Residential solar fell 16% from 2016, as national installers shift away from rapid expansion in states like California and those in the Northeast. But those states have also seen regulatory demand pull-in from looming policy deadlines. This, in addition to community solar development in Minnesota and Massachusetts, contributed to the 28% growth of non-residential solar last year.
Utility development decreased in 2017, but this wasn’t unexpected. Many projects were rushed to complete in 2016 or postponed or canceled as the industry was uncertain about Section 201 tariffs. Interconnection delays and PURPA cancellation drove projects to spill into 2018. GTM and SEIA expect that voluntary procurement, rather than state-mandated RPS, to be the key driver of new utility PV demand.

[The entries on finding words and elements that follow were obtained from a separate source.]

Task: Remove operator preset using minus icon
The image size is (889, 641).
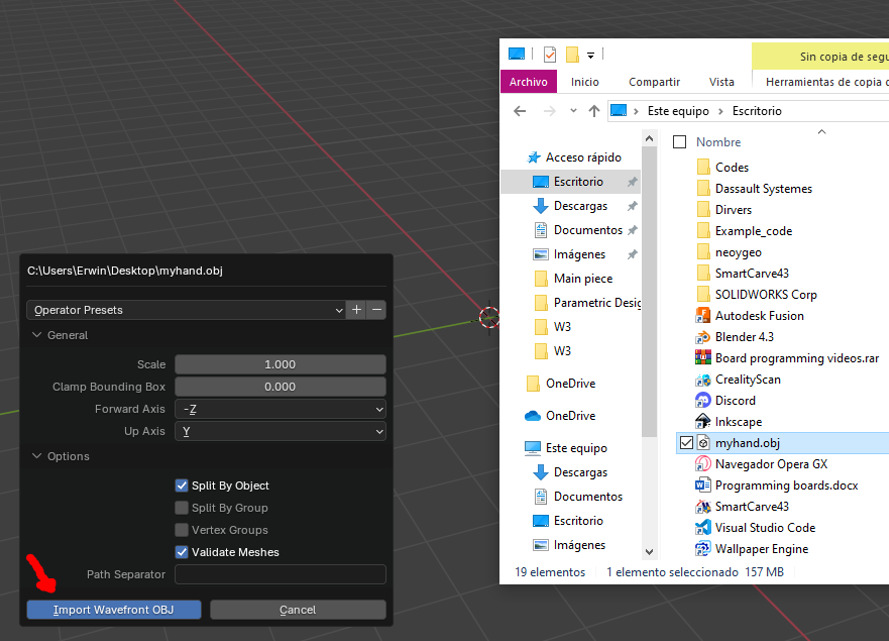Action: [377, 310]
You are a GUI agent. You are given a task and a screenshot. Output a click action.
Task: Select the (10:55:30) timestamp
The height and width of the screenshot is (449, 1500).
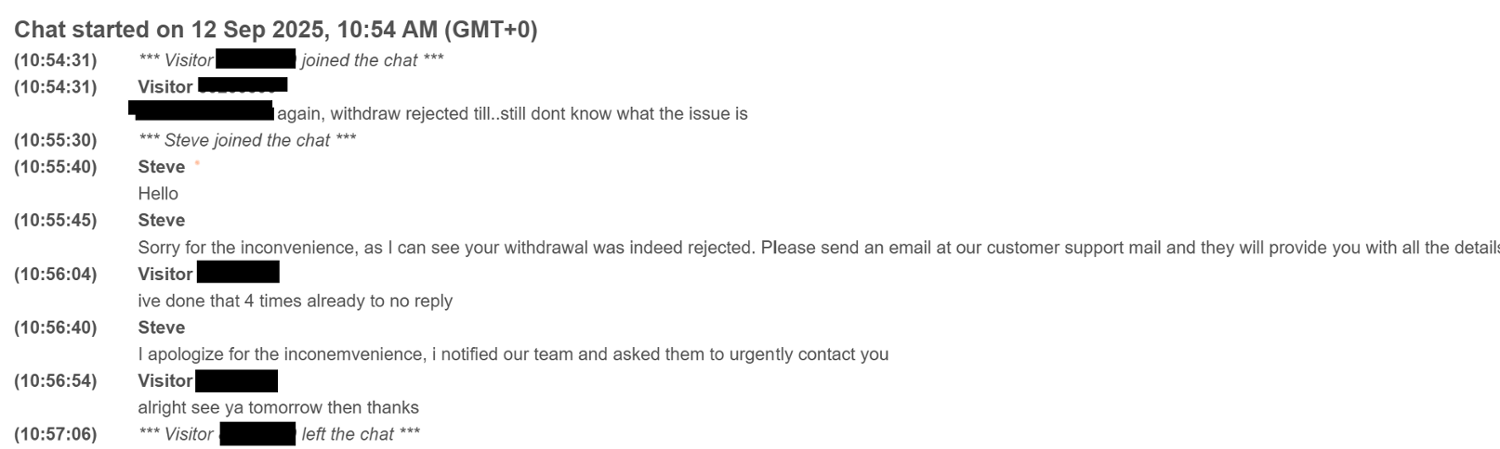tap(56, 140)
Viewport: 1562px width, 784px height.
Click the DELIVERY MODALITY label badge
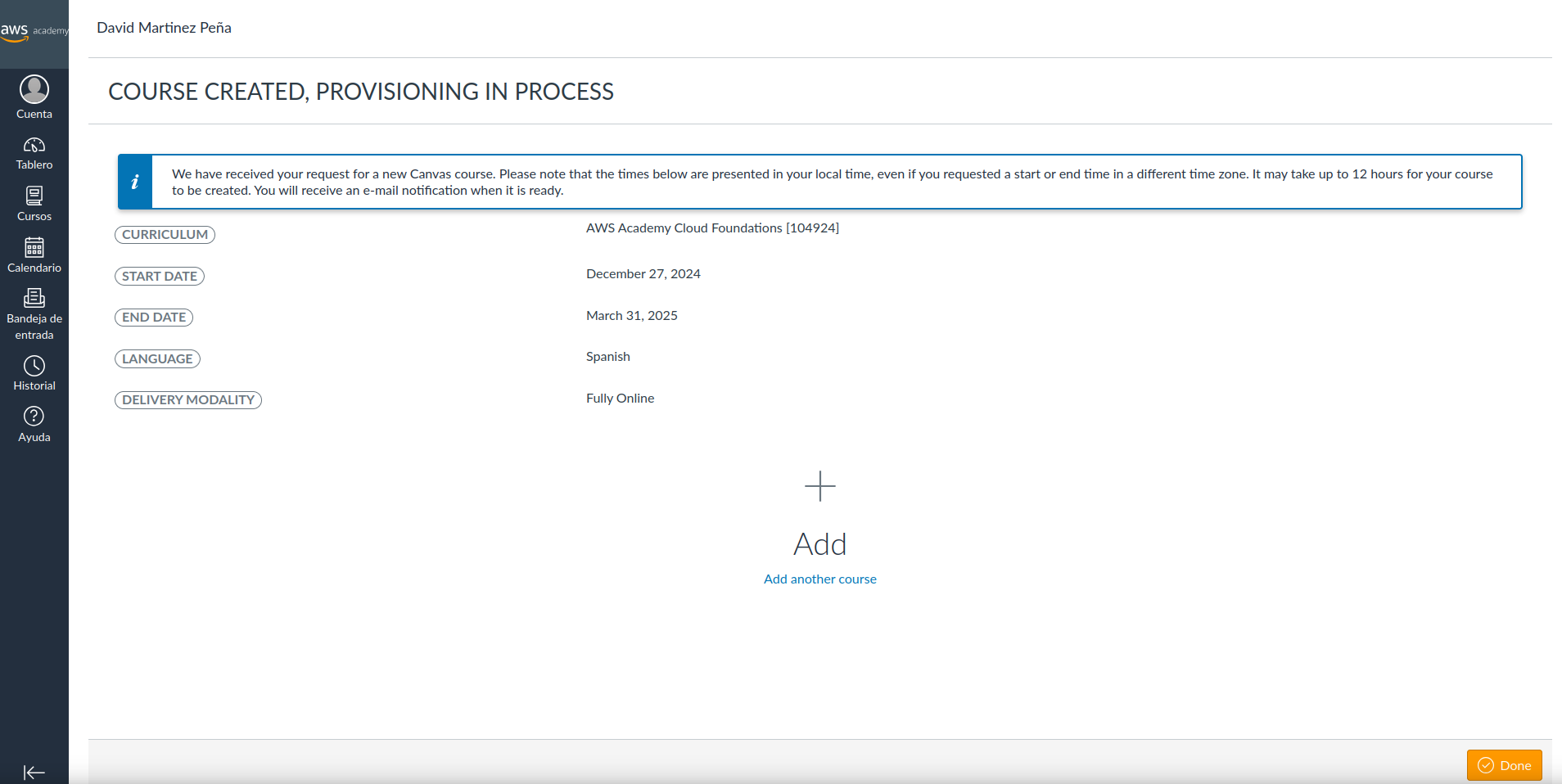pyautogui.click(x=188, y=400)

Increased module costs due to a global shortage of Tier 1 modules and uncertainty around tariffs led to price increases in most segments in Q4 2017. However, falling racking and inverter prices and better operating efficiencies helped make up some of the increased cost.
In light of Section 201 and corporate tax reform, GTM Research has reduced its total U.S. solar PV forecasts by 13% from 2018 to 2022. Still, it expects another 10.6 GWdc of new PV installations in 2018 and total installed U.S. PV capacity to more than double over the next five years. By 2023, over 15 GW of PV capacity could be installed annually.
“The solar industry delivered impressively last year despite a trade case and market adjustments,” said SEIA president and CEO Abigail Ross Hopper. “Especially encouraging is the increasing geographic diversity in states deploying solar, from the Southeast to the Midwest, that led to a double digit increase in total capacity.”